THE TASK: Copy every item below word for word, without changing anything.

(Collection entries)
####################

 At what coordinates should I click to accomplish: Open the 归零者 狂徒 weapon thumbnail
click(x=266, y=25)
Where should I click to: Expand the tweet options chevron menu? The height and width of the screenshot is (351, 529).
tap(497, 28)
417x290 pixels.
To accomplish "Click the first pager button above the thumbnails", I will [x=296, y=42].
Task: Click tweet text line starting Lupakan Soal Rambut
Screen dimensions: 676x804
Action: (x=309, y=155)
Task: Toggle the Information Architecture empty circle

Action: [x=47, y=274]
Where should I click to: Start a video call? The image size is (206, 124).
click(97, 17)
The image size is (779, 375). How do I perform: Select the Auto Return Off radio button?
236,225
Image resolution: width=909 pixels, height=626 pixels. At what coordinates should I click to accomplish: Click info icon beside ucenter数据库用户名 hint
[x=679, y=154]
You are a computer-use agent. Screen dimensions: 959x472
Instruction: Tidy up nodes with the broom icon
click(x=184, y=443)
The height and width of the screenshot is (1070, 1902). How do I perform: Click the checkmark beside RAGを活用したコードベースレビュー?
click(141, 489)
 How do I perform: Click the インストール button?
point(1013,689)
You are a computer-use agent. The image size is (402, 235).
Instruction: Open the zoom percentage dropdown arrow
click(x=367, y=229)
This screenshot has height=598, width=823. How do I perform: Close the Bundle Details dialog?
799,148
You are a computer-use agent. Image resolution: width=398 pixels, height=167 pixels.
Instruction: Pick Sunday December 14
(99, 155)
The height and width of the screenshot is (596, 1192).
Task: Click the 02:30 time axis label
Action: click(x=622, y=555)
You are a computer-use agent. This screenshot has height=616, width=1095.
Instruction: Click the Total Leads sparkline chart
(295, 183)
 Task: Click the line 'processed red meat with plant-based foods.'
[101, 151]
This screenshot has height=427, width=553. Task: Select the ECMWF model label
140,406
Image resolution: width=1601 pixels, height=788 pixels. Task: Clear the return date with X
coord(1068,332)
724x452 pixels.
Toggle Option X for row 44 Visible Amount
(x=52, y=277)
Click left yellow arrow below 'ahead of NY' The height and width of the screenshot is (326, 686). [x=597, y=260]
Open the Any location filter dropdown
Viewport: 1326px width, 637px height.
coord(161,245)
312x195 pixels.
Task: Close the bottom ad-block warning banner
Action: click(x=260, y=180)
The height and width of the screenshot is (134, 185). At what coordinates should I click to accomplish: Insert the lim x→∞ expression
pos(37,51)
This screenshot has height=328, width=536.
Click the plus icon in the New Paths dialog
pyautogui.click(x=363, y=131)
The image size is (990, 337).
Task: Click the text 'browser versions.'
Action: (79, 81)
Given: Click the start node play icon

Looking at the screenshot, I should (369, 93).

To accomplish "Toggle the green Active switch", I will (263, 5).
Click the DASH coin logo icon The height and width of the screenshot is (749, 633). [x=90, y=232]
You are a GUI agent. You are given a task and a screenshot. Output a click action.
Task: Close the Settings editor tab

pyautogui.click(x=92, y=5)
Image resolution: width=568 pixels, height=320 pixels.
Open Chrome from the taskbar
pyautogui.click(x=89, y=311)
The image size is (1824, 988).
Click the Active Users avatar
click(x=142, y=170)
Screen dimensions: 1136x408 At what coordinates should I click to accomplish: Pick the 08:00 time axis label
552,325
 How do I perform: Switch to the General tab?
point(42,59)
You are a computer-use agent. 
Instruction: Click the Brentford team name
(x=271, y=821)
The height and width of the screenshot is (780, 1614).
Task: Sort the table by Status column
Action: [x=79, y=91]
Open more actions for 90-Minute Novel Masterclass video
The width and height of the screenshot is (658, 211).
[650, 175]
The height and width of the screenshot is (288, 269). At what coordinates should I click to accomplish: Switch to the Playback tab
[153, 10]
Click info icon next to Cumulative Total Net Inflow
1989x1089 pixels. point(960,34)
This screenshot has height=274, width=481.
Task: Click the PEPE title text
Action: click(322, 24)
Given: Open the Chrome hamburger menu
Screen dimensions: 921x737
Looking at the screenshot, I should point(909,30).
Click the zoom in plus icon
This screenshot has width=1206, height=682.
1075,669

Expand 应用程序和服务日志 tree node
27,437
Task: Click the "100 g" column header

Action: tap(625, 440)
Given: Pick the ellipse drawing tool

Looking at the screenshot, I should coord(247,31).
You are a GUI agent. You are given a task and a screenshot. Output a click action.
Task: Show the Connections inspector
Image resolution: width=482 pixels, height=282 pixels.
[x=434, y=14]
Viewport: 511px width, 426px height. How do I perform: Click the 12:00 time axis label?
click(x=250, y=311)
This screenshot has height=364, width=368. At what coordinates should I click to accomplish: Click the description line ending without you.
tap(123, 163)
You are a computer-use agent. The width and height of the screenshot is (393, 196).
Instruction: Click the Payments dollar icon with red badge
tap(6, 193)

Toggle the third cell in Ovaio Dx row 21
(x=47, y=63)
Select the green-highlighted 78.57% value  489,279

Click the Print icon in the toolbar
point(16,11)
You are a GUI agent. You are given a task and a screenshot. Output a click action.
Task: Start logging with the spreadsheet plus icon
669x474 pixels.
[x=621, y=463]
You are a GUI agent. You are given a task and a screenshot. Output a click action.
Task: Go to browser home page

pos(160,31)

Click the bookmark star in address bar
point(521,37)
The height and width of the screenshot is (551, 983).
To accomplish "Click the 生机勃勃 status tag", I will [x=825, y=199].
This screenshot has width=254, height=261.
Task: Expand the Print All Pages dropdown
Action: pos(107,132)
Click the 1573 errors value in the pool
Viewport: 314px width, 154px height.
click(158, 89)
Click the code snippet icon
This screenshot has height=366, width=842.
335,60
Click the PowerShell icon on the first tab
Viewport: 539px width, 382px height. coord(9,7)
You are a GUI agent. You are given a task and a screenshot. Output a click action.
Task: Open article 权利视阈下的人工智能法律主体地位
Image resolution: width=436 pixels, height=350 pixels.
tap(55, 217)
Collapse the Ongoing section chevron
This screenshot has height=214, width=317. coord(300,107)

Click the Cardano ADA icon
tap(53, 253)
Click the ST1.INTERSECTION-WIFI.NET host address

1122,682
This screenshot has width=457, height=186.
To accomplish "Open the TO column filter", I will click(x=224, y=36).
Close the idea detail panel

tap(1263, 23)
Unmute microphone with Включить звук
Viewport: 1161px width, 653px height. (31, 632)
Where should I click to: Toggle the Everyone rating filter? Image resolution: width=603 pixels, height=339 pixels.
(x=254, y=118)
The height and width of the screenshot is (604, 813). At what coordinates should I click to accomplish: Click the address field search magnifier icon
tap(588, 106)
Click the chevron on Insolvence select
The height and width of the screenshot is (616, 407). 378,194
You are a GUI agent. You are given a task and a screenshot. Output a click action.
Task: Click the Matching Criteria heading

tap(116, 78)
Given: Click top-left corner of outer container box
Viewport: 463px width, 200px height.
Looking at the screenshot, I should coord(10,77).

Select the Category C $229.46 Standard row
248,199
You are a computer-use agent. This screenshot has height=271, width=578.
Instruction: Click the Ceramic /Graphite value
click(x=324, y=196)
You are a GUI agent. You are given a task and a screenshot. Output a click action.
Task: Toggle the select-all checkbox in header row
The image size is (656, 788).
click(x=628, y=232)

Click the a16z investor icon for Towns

####################

RESPONSE:
 At what coordinates should I click to accomplish: Open the 归零者 狂徒 weapon thumbnail
click(x=266, y=25)
Where should I click to: Expand the tweet options chevron menu? The height and width of the screenshot is (351, 529).
tap(497, 28)
417x290 pixels.
To accomplish "Click the first pager button above the thumbnails", I will [x=296, y=42].
Task: Click tweet text line starting Lupakan Soal Rambut
Screen dimensions: 676x804
Action: (x=309, y=155)
Task: Toggle the Information Architecture empty circle

Action: [x=47, y=274]
Where should I click to: Start a video call? The image size is (206, 124).
click(97, 17)
The image size is (779, 375). How do I perform: Select the Auto Return Off radio button?
236,225
Image resolution: width=909 pixels, height=626 pixels. At what coordinates should I click to accomplish: Click info icon beside ucenter数据库用户名 hint
[x=679, y=154]
You are a computer-use agent. Screen dimensions: 959x472
Instruction: Tidy up nodes with the broom icon
click(x=184, y=443)
The height and width of the screenshot is (1070, 1902). How do I perform: Click the checkmark beside RAGを活用したコードベースレビュー?
click(141, 489)
 How do I perform: Click the インストール button?
point(1013,689)
You are a computer-use agent. The image size is (402, 235).
Instruction: Open the zoom percentage dropdown arrow
click(x=367, y=229)
This screenshot has height=598, width=823. How do I perform: Close the Bundle Details dialog?
799,148
You are a computer-use agent. Image resolution: width=398 pixels, height=167 pixels.
Instruction: Pick Sunday December 14
(99, 155)
The height and width of the screenshot is (596, 1192).
Task: Click the 02:30 time axis label
Action: click(x=622, y=555)
You are a computer-use agent. This screenshot has height=616, width=1095.
Instruction: Click the Total Leads sparkline chart
(295, 183)
 Task: Click the line 'processed red meat with plant-based foods.'
[101, 151]
This screenshot has height=427, width=553. Task: Select the ECMWF model label
140,406
Image resolution: width=1601 pixels, height=788 pixels. Task: Clear the return date with X
coord(1068,332)
724x452 pixels.
Toggle Option X for row 44 Visible Amount
(x=52, y=277)
Click left yellow arrow below 'ahead of NY' The height and width of the screenshot is (326, 686). [x=597, y=260]
Open the Any location filter dropdown
Viewport: 1326px width, 637px height.
coord(161,245)
312x195 pixels.
Task: Close the bottom ad-block warning banner
Action: click(x=260, y=180)
The height and width of the screenshot is (134, 185). At what coordinates should I click to accomplish: Insert the lim x→∞ expression
pos(37,51)
This screenshot has height=328, width=536.
Click the plus icon in the New Paths dialog
pyautogui.click(x=363, y=131)
The image size is (990, 337).
Task: Click the text 'browser versions.'
Action: (79, 81)
Given: Click the start node play icon

Looking at the screenshot, I should (369, 93).

To accomplish "Toggle the green Active switch", I will (263, 5).
Click the DASH coin logo icon The height and width of the screenshot is (749, 633). [x=90, y=232]
You are a GUI agent. You are given a task and a screenshot. Output a click action.
Task: Close the Settings editor tab

pyautogui.click(x=92, y=5)
Image resolution: width=568 pixels, height=320 pixels.
Open Chrome from the taskbar
pyautogui.click(x=89, y=311)
The image size is (1824, 988).
Click the Active Users avatar
click(x=142, y=170)
Screen dimensions: 1136x408 At what coordinates should I click to accomplish: Pick the 08:00 time axis label
552,325
 How do I perform: Switch to the General tab?
point(42,59)
You are a computer-use agent. 
Instruction: Click the Brentford team name
(x=271, y=821)
The height and width of the screenshot is (780, 1614).
Task: Sort the table by Status column
Action: [x=79, y=91]
Open more actions for 90-Minute Novel Masterclass video
The width and height of the screenshot is (658, 211).
[650, 175]
The height and width of the screenshot is (288, 269). At what coordinates should I click to accomplish: Switch to the Playback tab
[153, 10]
Click info icon next to Cumulative Total Net Inflow
1989x1089 pixels. point(960,34)
This screenshot has height=274, width=481.
Task: Click the PEPE title text
Action: click(322, 24)
Given: Open the Chrome hamburger menu
Screen dimensions: 921x737
Looking at the screenshot, I should point(909,30).
Click the zoom in plus icon
This screenshot has width=1206, height=682.
1075,669

Expand 应用程序和服务日志 tree node
27,437
Task: Click the "100 g" column header

Action: tap(625, 440)
Given: Pick the ellipse drawing tool

Looking at the screenshot, I should coord(247,31).
You are a GUI agent. You are given a task and a screenshot. Output a click action.
Task: Show the Connections inspector
Image resolution: width=482 pixels, height=282 pixels.
[x=434, y=14]
Viewport: 511px width, 426px height. How do I perform: Click the 12:00 time axis label?
click(x=250, y=311)
This screenshot has height=364, width=368. At what coordinates should I click to accomplish: Click the description line ending without you.
tap(123, 163)
You are a computer-use agent. The width and height of the screenshot is (393, 196).
Instruction: Click the Payments dollar icon with red badge
tap(6, 193)

Toggle the third cell in Ovaio Dx row 21
(x=47, y=63)
Select the green-highlighted 78.57% value  489,279

Click the Print icon in the toolbar
point(16,11)
You are a GUI agent. You are given a task and a screenshot. Output a click action.
Task: Start logging with the spreadsheet plus icon
669x474 pixels.
[x=621, y=463]
You are a GUI agent. You are given a task and a screenshot. Output a click action.
Task: Go to browser home page

pos(160,31)

Click the bookmark star in address bar
point(521,37)
The height and width of the screenshot is (551, 983).
To accomplish "Click the 生机勃勃 status tag", I will [x=825, y=199].
This screenshot has width=254, height=261.
Task: Expand the Print All Pages dropdown
Action: pos(107,132)
Click the 1573 errors value in the pool
Viewport: 314px width, 154px height.
click(158, 89)
Click the code snippet icon
This screenshot has height=366, width=842.
335,60
Click the PowerShell icon on the first tab
Viewport: 539px width, 382px height. coord(9,7)
You are a GUI agent. You are given a task and a screenshot. Output a click action.
Task: Open article 权利视阈下的人工智能法律主体地位
Image resolution: width=436 pixels, height=350 pixels.
tap(55, 217)
Collapse the Ongoing section chevron
This screenshot has height=214, width=317. coord(300,107)

Click the Cardano ADA icon
tap(53, 253)
Click the ST1.INTERSECTION-WIFI.NET host address

1122,682
This screenshot has width=457, height=186.
To accomplish "Open the TO column filter", I will click(x=224, y=36).
Close the idea detail panel

tap(1263, 23)
Unmute microphone with Включить звук
Viewport: 1161px width, 653px height. (31, 632)
Where should I click to: Toggle the Everyone rating filter? Image resolution: width=603 pixels, height=339 pixels.
(x=254, y=118)
The height and width of the screenshot is (604, 813). At what coordinates should I click to accomplish: Click the address field search magnifier icon
tap(588, 106)
Click the chevron on Insolvence select
The height and width of the screenshot is (616, 407). 378,194
You are a GUI agent. You are given a task and a screenshot. Output a click action.
Task: Click the Matching Criteria heading

tap(116, 78)
Given: Click top-left corner of outer container box
Viewport: 463px width, 200px height.
Looking at the screenshot, I should coord(10,77).

Select the Category C $229.46 Standard row
248,199
You are a computer-use agent. This screenshot has height=271, width=578.
Instruction: Click the Ceramic /Graphite value
click(x=324, y=196)
You are a GUI agent. You are given a task and a screenshot. Output a click action.
Task: Toggle the select-all checkbox in header row
The image size is (656, 788).
click(x=628, y=232)

Click the a16z investor icon for Towns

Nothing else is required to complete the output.